O eminente relator entendeu que a justa causa para a abordagem decorreu do fato de que “os policiais receberam informações sobre a prática do tráfico de drogas em determinado local, sendo que a delatio criminis inqualificada apontava os réus como os responsáveis pela atividade ilícita”, ou seja, a “informação anônima recebida pelos militares […] especificava as pessoas que estariam a exercer o tráfico de drogas, indicando ainda o local onde o tráfico era praticado, sendo o réu visualizado no momento em que deixava o imóvel, apontado como ponto de venda de drogas […]” (TJMG – Apelação criminal 1.0000.23.264498-9/001, Relator: Des. Fortuna Grion, 3ª Câmara Criminal, j. em 28.02.2024, p. em 29.02.2024).
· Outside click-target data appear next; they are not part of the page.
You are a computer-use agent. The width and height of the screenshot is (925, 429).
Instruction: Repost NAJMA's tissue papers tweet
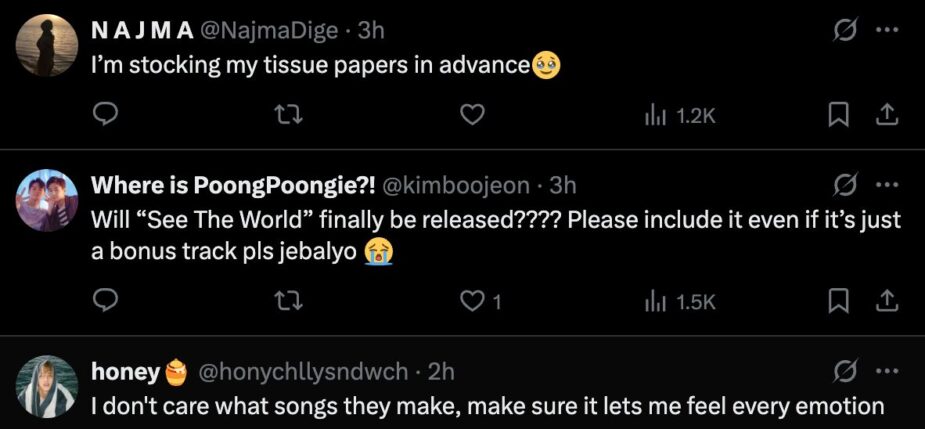click(x=289, y=116)
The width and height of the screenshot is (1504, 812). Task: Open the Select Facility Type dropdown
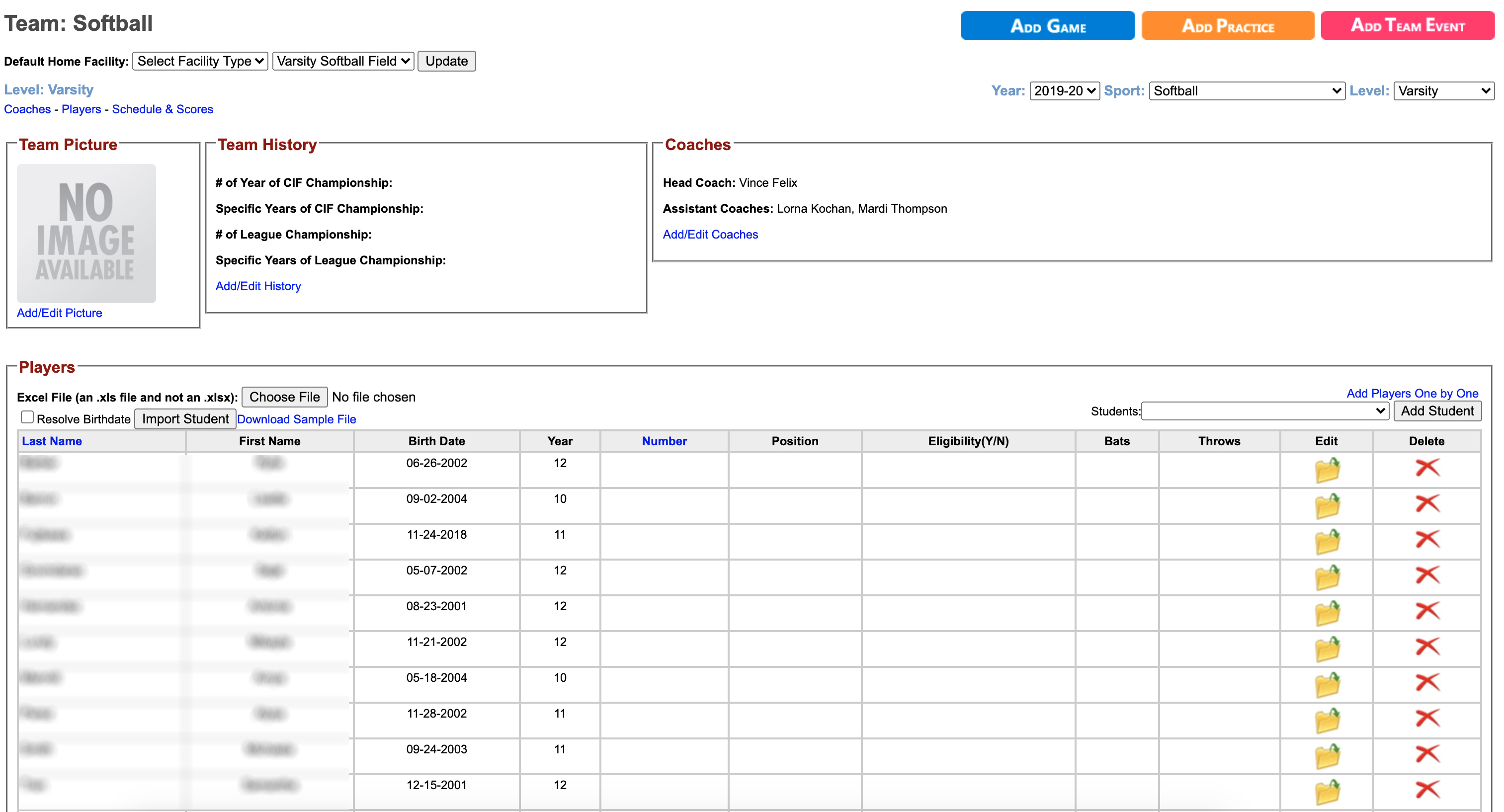click(x=200, y=61)
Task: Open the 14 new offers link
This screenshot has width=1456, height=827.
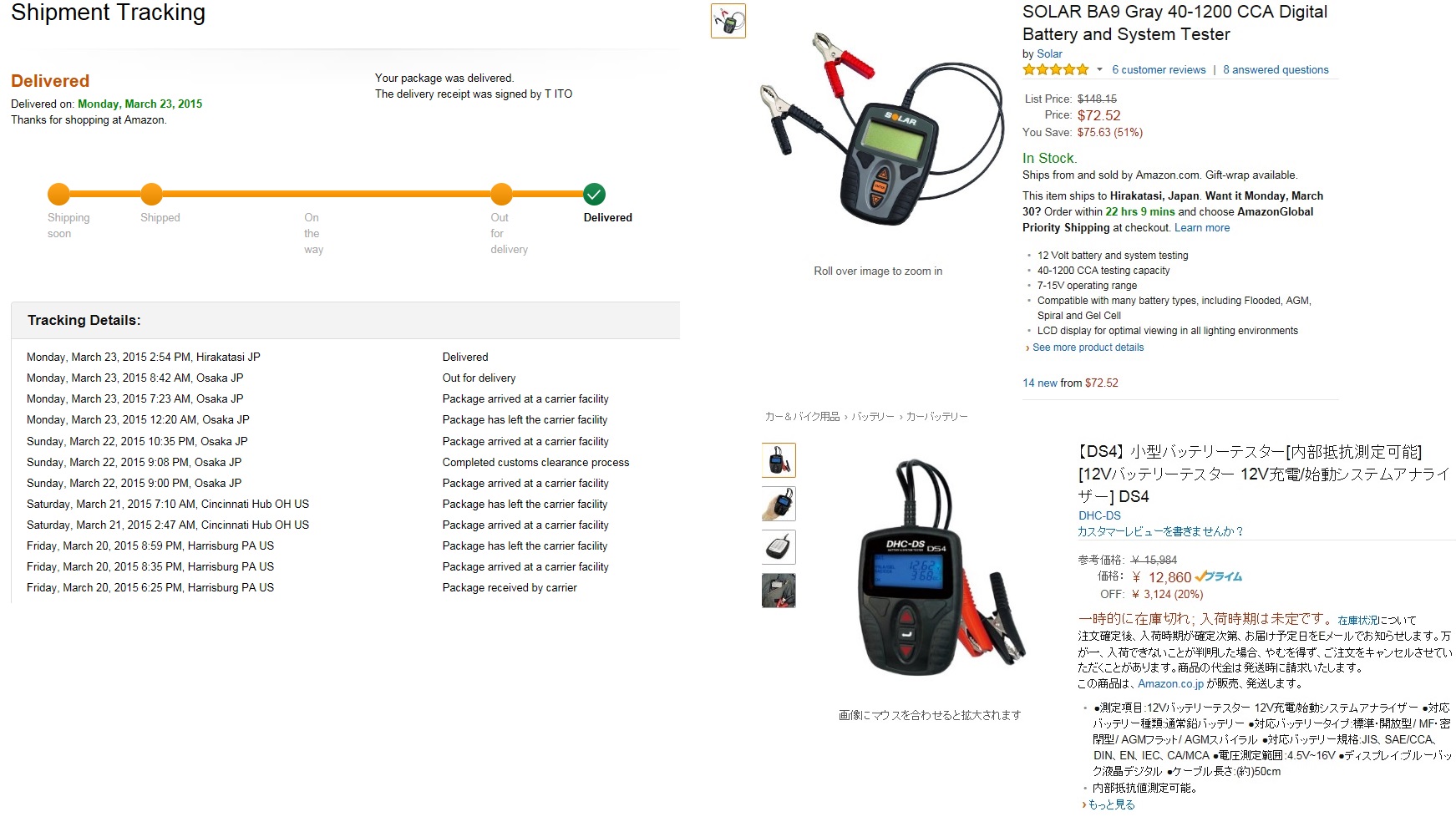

Assim, no caso dos autos houve situação fática emergencial a justificar a abordagem ao acusado, inexistindo ilegalidade no ato policial, que estava em consonância com o entendimento do Superior Tribunal de Justiça.
Decisão: TJMG – Apelação criminal 1.0000.23.264498-9/001, Relator: Des. Fortuna Grion, 3ª Câmara Criminal, j. em 28.02.2024, p. em 29.02.2024.